Both Bright and Wisdom say that through Health In Her HUE, they are not calling for Black women to only see Black doctors. They say they want to provide a health-focused community with culturally-resonant resources for Black women.
“Women have shared with us that through engaging with our content, they’ve been more intentional about seeking out preventative care services, making time for their appointments because they’re engaging with the health information that we designed specifically for them, centering their experiences,” said Wisdom. “We’ve had doctors share with us that patients drove three hours to see them after finding them on Health In Her HUE.”
Added Bright, “The demand that we’ve been seeing so far has been really reassuring. Users are saying, ‘This is a solution that we want. It’s something we’ve been looking for.'”
Adrienne Hibbert, a 36-year-old marketing professional in Fort Lauderdale, Florida, said she felt completely dismissed when she gave birth to her first son 16 years ago, at age 20.
“I almost gave birth to my son in the hallway of the hospital,” said Hibbert, who recalled being struck by the fact that she saw no photos of Black women or Black children included in the hospital’s hallways. “I was 20 years old and I was terrified. I didn’t know what to expect, but I knew what was happening shouldn’t be happening.”
Based on her personal experience, Hibbert went on to launch Black Doctors of South Florida, a website that has grown into a database of over 1,500 Black doctors.
“One woman said she was willing to travel up to 100 miles for a Black female OBGYN,” said Hibbert. “A lot of women will say, ‘I do not mind traveling because I just feel safer.’”
In California, two doctors, Drs. Monique Smith and Joy Cooper, founded Culture Care, a platform that connects Black women with trusted physicians, after Smith suffered a scary birth experience and relied on Cooper, also a doula, for help.
“I always tell people that the health care system was not designed [with] Black women in mind,” Cooper, an OBGYN, told GMA last year. “J. Marion Sims, who’s considered the father of gynecology, actually performed surgeries on slaves with their master’s consent, without anesthesia.”
How Black women can be their own best advocates
While progress is being made, more changes to make health care more equitable across races and gender will take time.
In the meantime, it’s important for Black women to be advocates for their own health, according to both Bright and Wisdom.
Here are four tips from Health In Her HUE.
1. “Advocate that any notes or any conversations you have with your doctor are documented in your chart. If there is something that you don’t agree with, or something that you think is really important, or if you are asking for a second opinion, make sure that is recorded in your chart.”

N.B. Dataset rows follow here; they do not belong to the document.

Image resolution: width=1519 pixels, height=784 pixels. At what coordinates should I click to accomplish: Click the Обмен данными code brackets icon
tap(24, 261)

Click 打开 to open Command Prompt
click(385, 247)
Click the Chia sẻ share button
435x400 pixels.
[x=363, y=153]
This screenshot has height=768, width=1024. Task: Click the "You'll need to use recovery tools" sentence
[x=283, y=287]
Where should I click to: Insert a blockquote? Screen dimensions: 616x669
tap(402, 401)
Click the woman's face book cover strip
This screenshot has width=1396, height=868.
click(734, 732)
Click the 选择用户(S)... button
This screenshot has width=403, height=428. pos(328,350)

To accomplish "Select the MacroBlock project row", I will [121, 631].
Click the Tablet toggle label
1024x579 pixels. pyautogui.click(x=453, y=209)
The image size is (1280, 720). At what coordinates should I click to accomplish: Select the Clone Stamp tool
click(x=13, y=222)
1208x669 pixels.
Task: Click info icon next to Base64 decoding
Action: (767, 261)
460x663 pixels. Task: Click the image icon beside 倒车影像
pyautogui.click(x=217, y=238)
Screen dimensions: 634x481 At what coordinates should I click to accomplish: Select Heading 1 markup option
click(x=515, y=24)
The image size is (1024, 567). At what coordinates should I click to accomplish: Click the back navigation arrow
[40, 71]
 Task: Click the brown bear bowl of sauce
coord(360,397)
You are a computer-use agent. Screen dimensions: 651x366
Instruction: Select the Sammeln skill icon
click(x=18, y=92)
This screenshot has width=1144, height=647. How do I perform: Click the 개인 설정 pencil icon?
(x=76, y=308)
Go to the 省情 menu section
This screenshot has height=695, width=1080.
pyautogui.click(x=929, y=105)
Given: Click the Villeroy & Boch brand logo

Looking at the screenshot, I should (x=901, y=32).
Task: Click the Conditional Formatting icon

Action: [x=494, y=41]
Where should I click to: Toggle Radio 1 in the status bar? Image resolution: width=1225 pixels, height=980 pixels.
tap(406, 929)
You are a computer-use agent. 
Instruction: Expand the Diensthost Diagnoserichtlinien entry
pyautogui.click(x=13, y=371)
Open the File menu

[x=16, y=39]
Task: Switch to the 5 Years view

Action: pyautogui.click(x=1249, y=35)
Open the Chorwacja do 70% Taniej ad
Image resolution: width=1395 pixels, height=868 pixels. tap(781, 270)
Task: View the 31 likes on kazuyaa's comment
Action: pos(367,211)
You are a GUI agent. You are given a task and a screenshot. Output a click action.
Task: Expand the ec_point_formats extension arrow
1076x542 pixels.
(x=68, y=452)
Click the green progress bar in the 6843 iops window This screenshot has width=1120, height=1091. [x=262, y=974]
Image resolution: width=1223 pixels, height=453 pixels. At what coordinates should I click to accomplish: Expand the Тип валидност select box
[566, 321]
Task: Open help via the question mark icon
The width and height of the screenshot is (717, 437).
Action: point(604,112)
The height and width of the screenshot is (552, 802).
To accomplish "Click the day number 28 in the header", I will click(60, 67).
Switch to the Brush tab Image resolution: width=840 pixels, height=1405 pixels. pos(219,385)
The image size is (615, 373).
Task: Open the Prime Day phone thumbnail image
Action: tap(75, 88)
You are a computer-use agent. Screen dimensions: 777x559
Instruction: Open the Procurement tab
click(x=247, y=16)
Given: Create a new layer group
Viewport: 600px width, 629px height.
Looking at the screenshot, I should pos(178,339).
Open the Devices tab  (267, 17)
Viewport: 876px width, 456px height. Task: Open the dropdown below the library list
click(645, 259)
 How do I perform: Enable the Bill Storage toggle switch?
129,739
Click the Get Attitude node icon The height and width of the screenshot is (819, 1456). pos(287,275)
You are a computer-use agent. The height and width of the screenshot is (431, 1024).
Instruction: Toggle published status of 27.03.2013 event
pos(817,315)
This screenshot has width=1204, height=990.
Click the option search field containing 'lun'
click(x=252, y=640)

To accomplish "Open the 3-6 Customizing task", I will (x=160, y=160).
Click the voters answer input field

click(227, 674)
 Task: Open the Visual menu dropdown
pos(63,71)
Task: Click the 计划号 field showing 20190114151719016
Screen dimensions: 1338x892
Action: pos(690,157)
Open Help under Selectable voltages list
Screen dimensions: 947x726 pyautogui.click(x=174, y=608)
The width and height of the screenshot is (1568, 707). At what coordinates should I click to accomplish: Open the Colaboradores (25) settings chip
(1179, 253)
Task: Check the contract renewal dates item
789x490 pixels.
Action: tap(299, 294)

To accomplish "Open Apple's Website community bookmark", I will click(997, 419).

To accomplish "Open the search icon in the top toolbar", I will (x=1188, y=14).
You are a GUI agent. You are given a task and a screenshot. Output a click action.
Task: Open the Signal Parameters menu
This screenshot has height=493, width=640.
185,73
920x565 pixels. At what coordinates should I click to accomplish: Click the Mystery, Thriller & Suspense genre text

2. “Track your own data because when you’re having conversations with providers, the information that you have on yourself will help equip you to manage those conversations, things like your weight, your temperature, your blood pressure.”
3. “Trust your body and trust your instincts. If you’re being prescribed new medication or you’re being prescribed a new medical regimen, ask questions like, ‘What side effects may this cause? What kind of effect will it have on me?'”
“Definitely lean into what you know about your body and your health, and then use that as a tool to advocate for yourself and get the care that you need.”
4. “Know your family medical history so you’re in a better position to seek out preventive care screenings you may need because of your family history.”
“Also, seek out information even before you feel like something’s happening. Know what preventive care services you should be seeking out based on the stage of life that you’re in. That’s a key thing that we can do to stay on top of our health.”